$addToSet with custom comparator

Hi everyone.
Have the following document:

{
    "arr": [
        {
            "id": 1,
            "title": "title1"
        },
        {
            "id": 2,
            "title": "title2"
        }
    ]
}

I need to add a new object to arr field but only if it’s not present there.
I need to be able to specify what “present” means. In most languages that’s done by using “comparators”. How do I provide some sort of comparator to mongo’s $addToSet?

In my case I want to compare objects by id field
So the following objects should be equal:

{id: 1, title: "whatever"}
{id: 1, title: "doesn't matter"}

The official documentation of $addToSet provides only trivial examples when array consists of simple elements like strings or numbers, which obviously don’t need any comparators.

Hello, @Mykola_Ilminsky ! Welcome to the MongoDB community! :wave:

You can’t do that. $addToSet treats object like a big single value. So, from the $addToSet operator’s point of view, if two objects have same field set and exact same values for those fields - those two objects are considered equal. To compare only selected fields in objects, you need to find other solutions.

Let me demonstrate how it can be done without $addToSet.
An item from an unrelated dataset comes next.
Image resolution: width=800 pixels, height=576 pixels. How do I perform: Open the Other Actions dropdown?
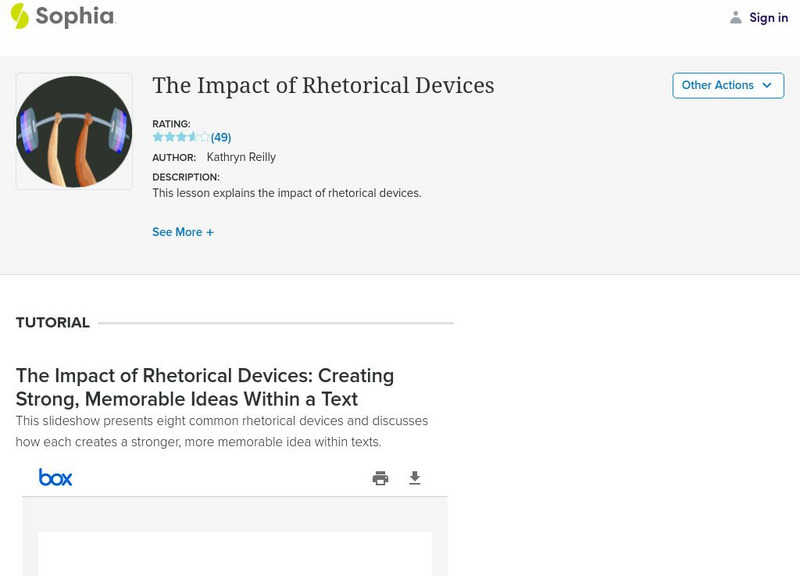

First, I will create some sample dataset to work with:

db.comparators.insertMany([
  {
    _id: 'A',
    arr: [
      {
        id: 1,
        title: 'title 1'
      },
      {
        id: 2,
        title: 'title 2'
      }
    ]
  },
  {
    _id: 'B',
    arr: [
      {
        id: 1,
        title: 'title 1'
      },
      {
        id: 2,
        title: 'title 2'
      },
      {
        id: 1,
        title: 'title 3'
      }
    ]
  }
]);

Use case 1. Update document arr field with new, but “unique” object.

Let’s suppose we want to update document A by adding brandNewItem into the array of document A. Check with the dataset: item with id=2 already in array, so we should check for its existence and do not insert item with duplicated id.

const brandNewItem = {
  id: 2,
  title: 'title 2',
};

This is how it can be done in the aggregation pipeline:

db.comparators.aggregate([
  {
    $match: {
      _id: 'A', // match specific document to update
    }
  },
  {
    // check if array already contains object with the same id
    $addFields: {
      totalFound: {
        $reduce: {
          input: '$arr',
          initialValue: 0,
          in: {
            $cond: [
              // brandNewItem variable is used
              { $eq: ['$$this.id', brandNewItem.id] }, 
              { $sum: ['$$value', 1] },
              { $sum: ['$$value', 0] }
            ]
          },
        }
      }
    }
  },
  {
    $project: {
      arr: {
        $cond: [
          { $eq: ['$totalFound', 0 ] },
          { 
            // brandNewItem variable is used
            $concatArrays: ['$arr', [brandNewItem]]
          },
          '$arr', // reuturn 'arr' array as it was initally
        ],
      }
    }
  }
]);

The aggregation pipeline above won’t add item with id=2, but if you change it to 3 - item will be added. You can persist the result by adding a $merge stage in the end of the pipeline.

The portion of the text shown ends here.